WORK TASK
Print the line that contains "The height and width of the screenshot is (2374, 1229).", then every line after it until the entries end, exactly as they read; do not include pictures.

BEGIN MATERIALS PROVIDED

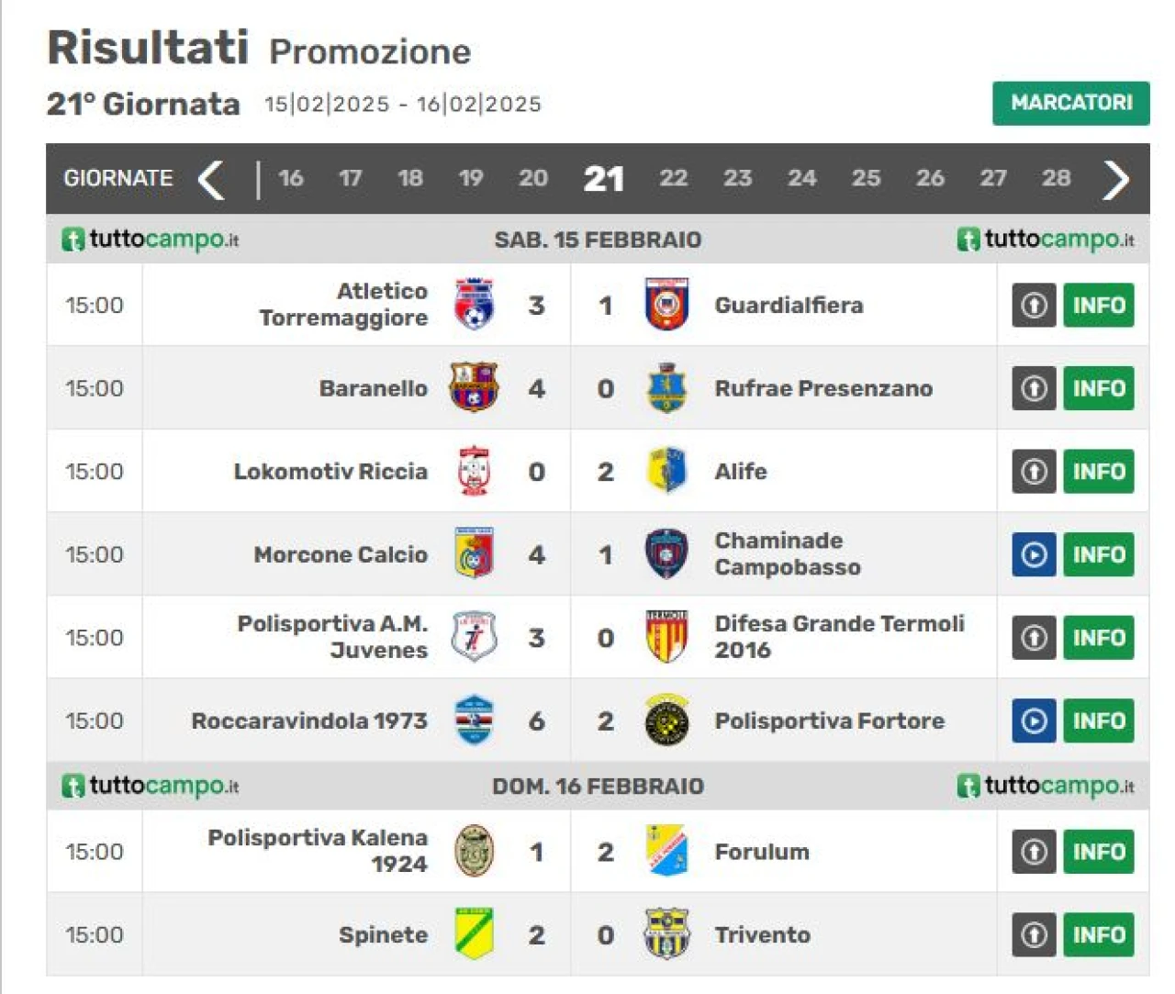Open INFO for Polisportiva Kalena match

click(1099, 851)
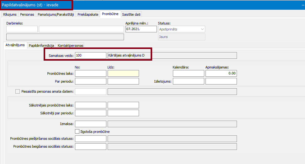The height and width of the screenshot is (164, 305).
Task: Click the Kalendāra days field
Action: [x=188, y=74]
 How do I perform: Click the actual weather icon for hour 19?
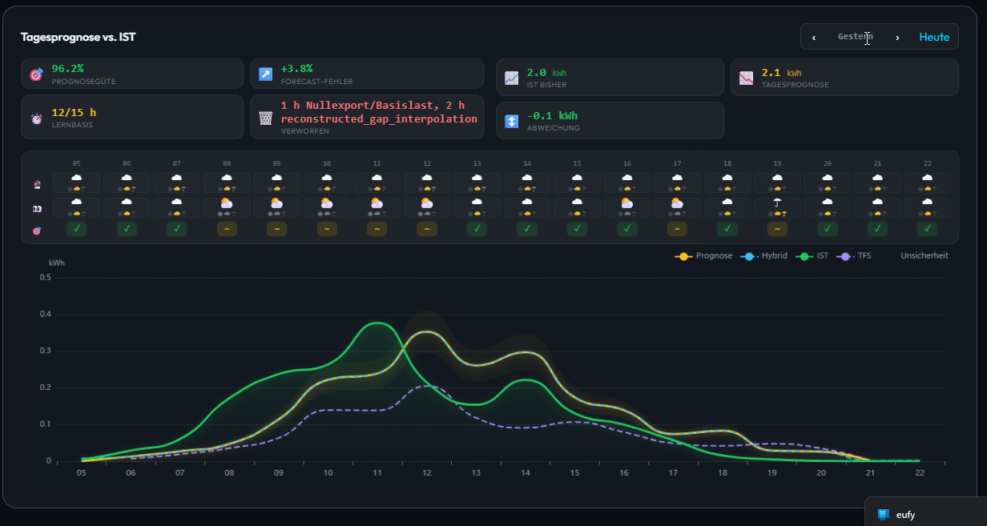tap(776, 207)
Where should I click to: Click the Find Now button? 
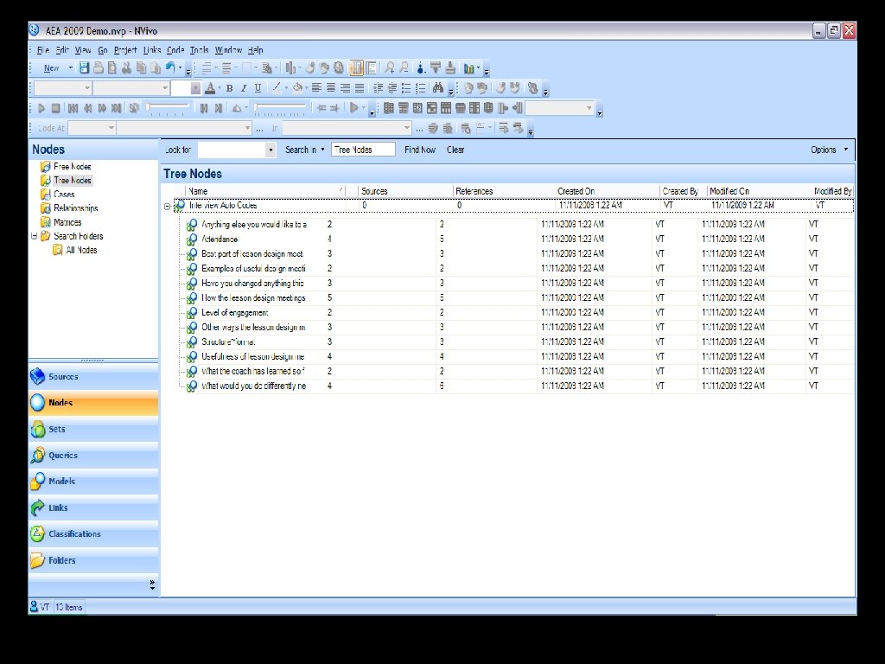coord(420,150)
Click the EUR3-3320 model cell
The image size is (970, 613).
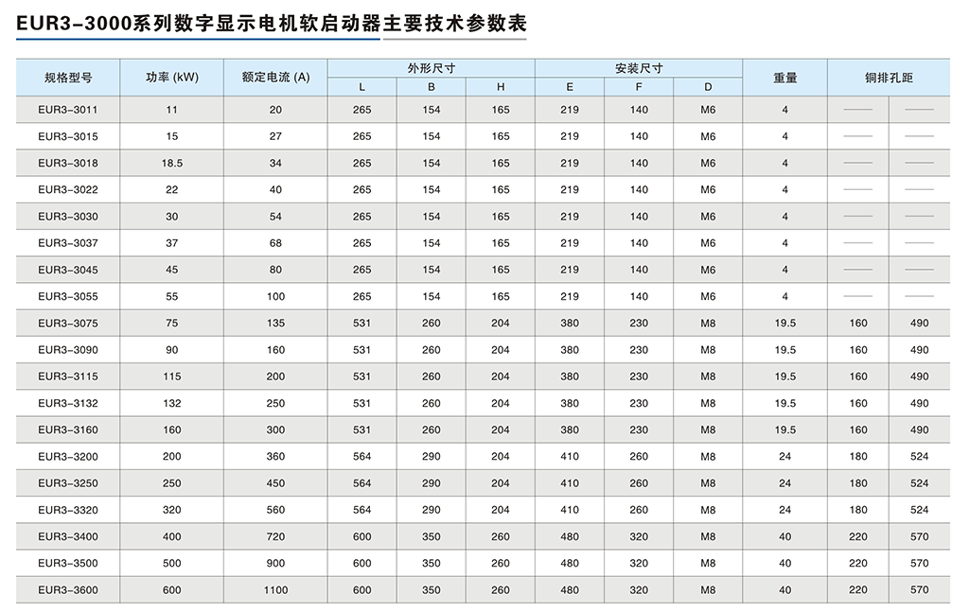(67, 509)
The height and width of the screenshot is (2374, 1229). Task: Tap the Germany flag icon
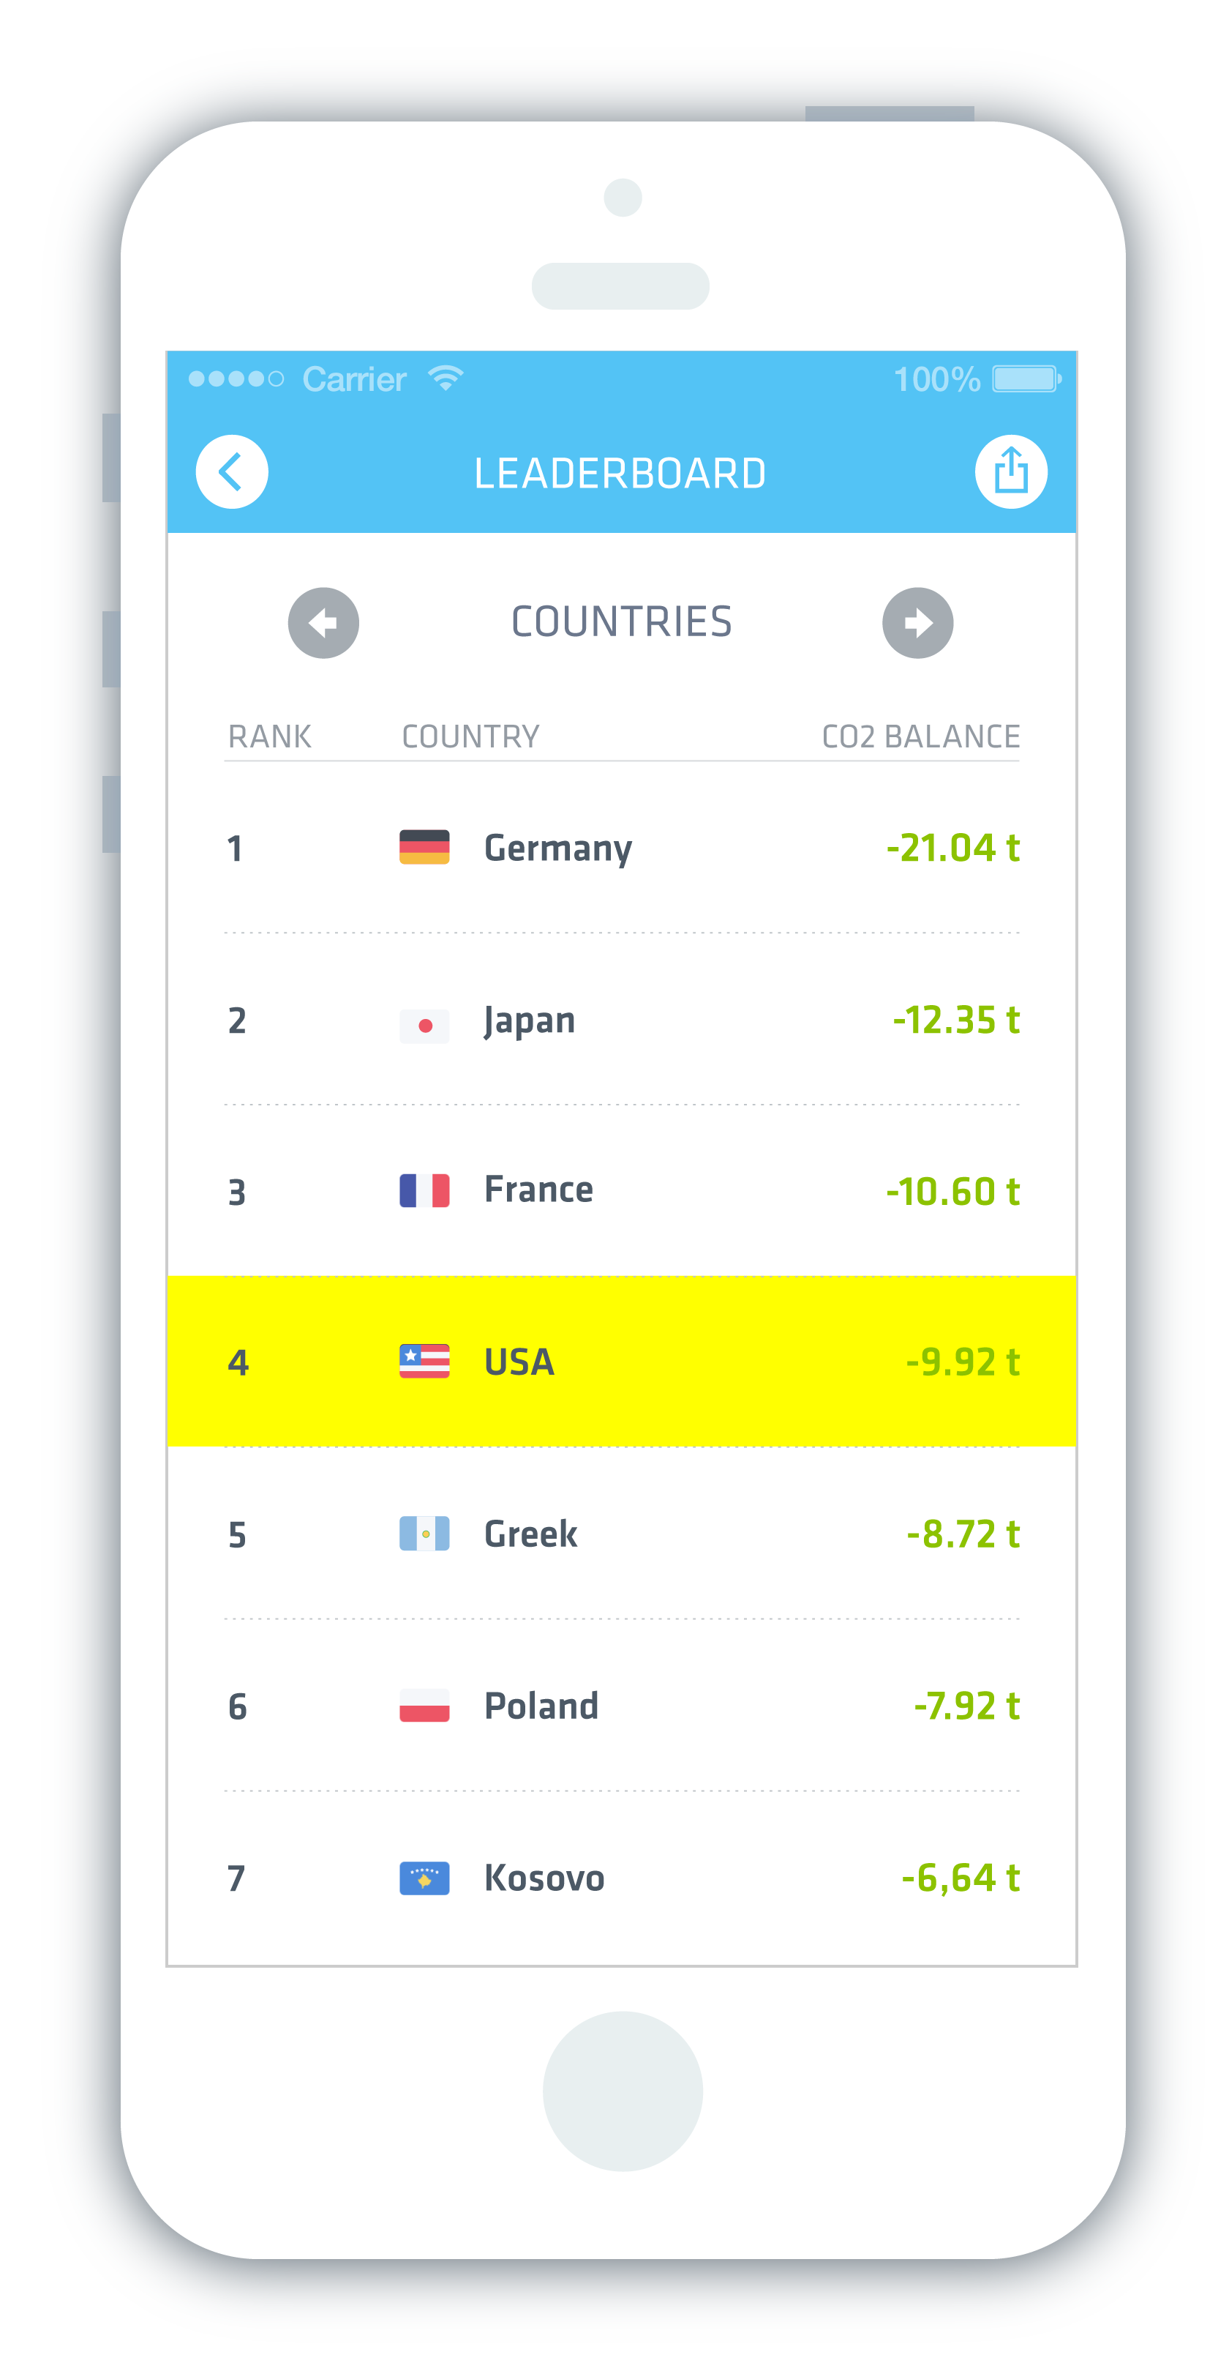coord(424,847)
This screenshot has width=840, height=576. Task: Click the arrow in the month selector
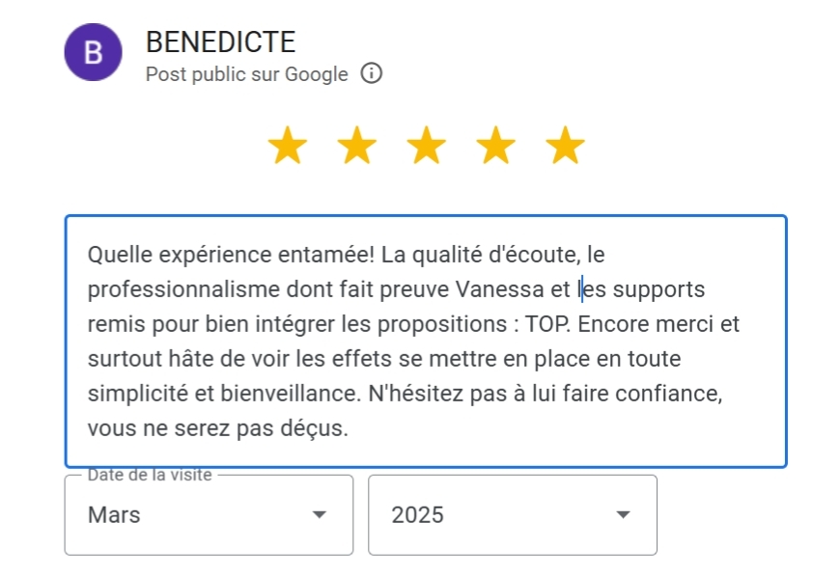pos(320,515)
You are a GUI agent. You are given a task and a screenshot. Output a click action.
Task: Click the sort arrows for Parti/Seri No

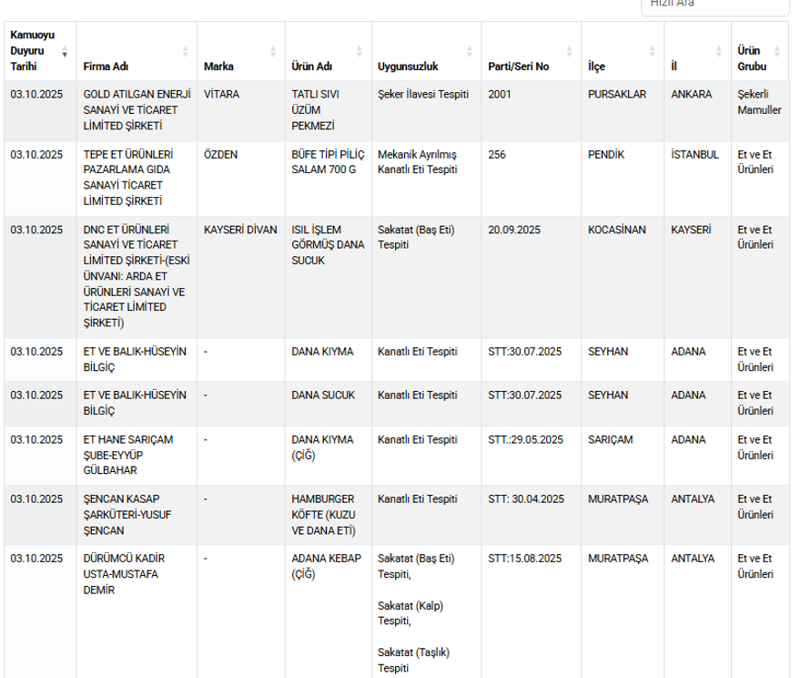point(570,52)
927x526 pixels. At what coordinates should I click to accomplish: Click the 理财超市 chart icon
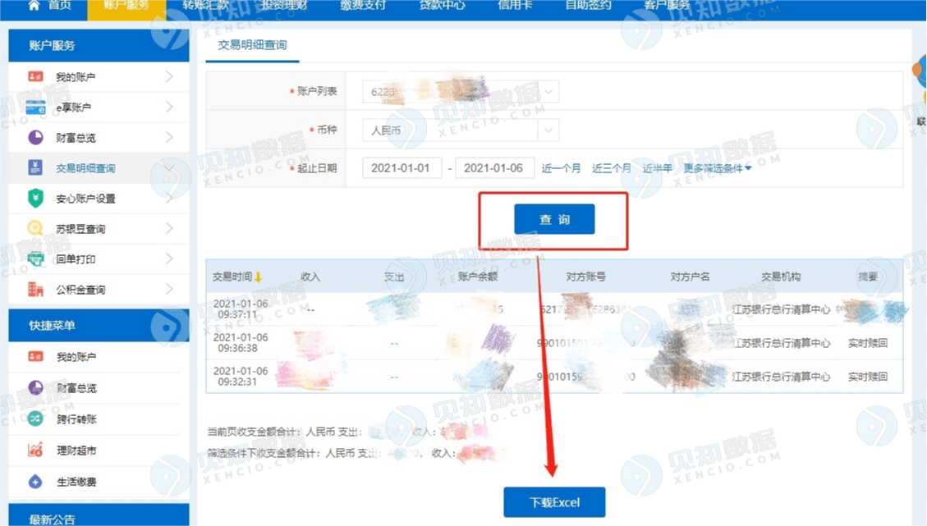(x=35, y=451)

END MATERIALS PROVIDED

RESULT
The height and width of the screenshot is (2374, 1229). Task: Tap the Germany flag icon
coord(424,847)
This screenshot has width=840, height=576. Task: Click the arrow in the month selector
pos(320,515)
You are a GUI agent. You are given a task and a screenshot. Output a click action.
Task: Click the sort arrows for Parti/Seri No

point(570,52)
927x526 pixels. At what coordinates should I click to accomplish: Click the 理财超市 chart icon
(x=35, y=451)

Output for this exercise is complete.